There have been several similar enquiries to the postbag about plants which listeners are not sure if they are houseplants or garden plants, and if you can be moved inside or out. The World Radio Gardening team offer their tips and advice. If you have a gardening question email email@example.com
Q: Hello. Please could you give me advice as to how to eradicate Red Ants from our rather large lawn. They are everywhere. Ruining the grass. Also, please could you advise me what I am not doing regarding my celeriac growing. A few years ago I grew some magnificent Celeriac from seed. I have tried year on year since then but end up with marvellous tops of the celeriac, but very disappointing roots, in fact, tiny. Not useable. Your tips and advice would be appreciated. Thank you, Jane Winmill
Q: I have a Cornice pear which I believe has scab on some of the fruit with a few black marks on a few leaves. It is a Minarette and about 20 years old. The fruit is perfectly alright to eat, but it looks rather unsightly! Is there a spray or something to add to the soil please?
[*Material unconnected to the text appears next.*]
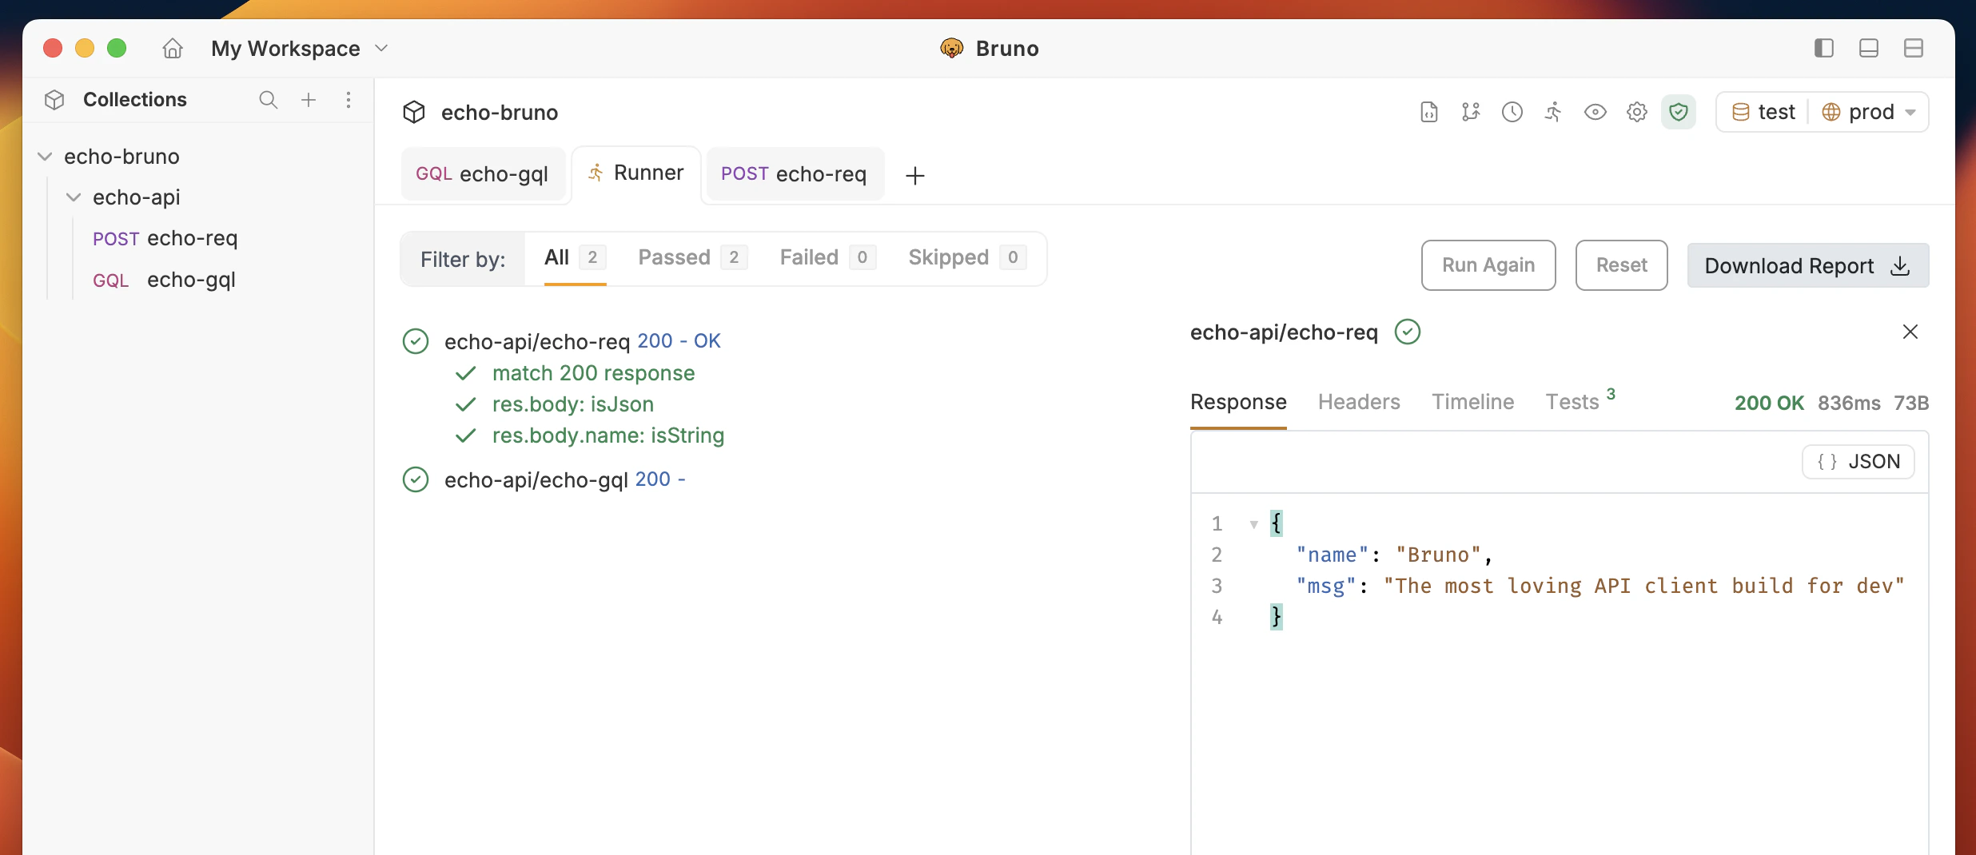This screenshot has height=855, width=1976.
Task: Select the echo-gql GraphQL request
Action: (191, 280)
A: The pear does indeed have pear scab, and sadly there are no sprays for this available as all have been taken off the market. Cleanliness is the most important thing, so clear up leaves and dispose of them rather than placing them on the compost heap.
Q: I have a Hypericum shrub which has grown to about 5-6 feet high. I will either have to remove it or reduce the height and width. When is the best time please?
A: The Hypericum sounds superb, but would be best cut back hard in spring, and can be cut back really hard.
Q: Last year we moved our olive tree by about a metre as we had landscaped our garden. We moved it around last April, the weather did get cold over this period. The leaves fell off and nothing has grown back since. If you scrape the bark it is still green underneath. I was going to cut it back once the risk of frost has passed. Is there anything else that you would recommend to bring the tree back to health or will it just die?
A: If its green underneath it still has a chance of living. I therefore suggest that you leave in it situ and do not cut it back anymore.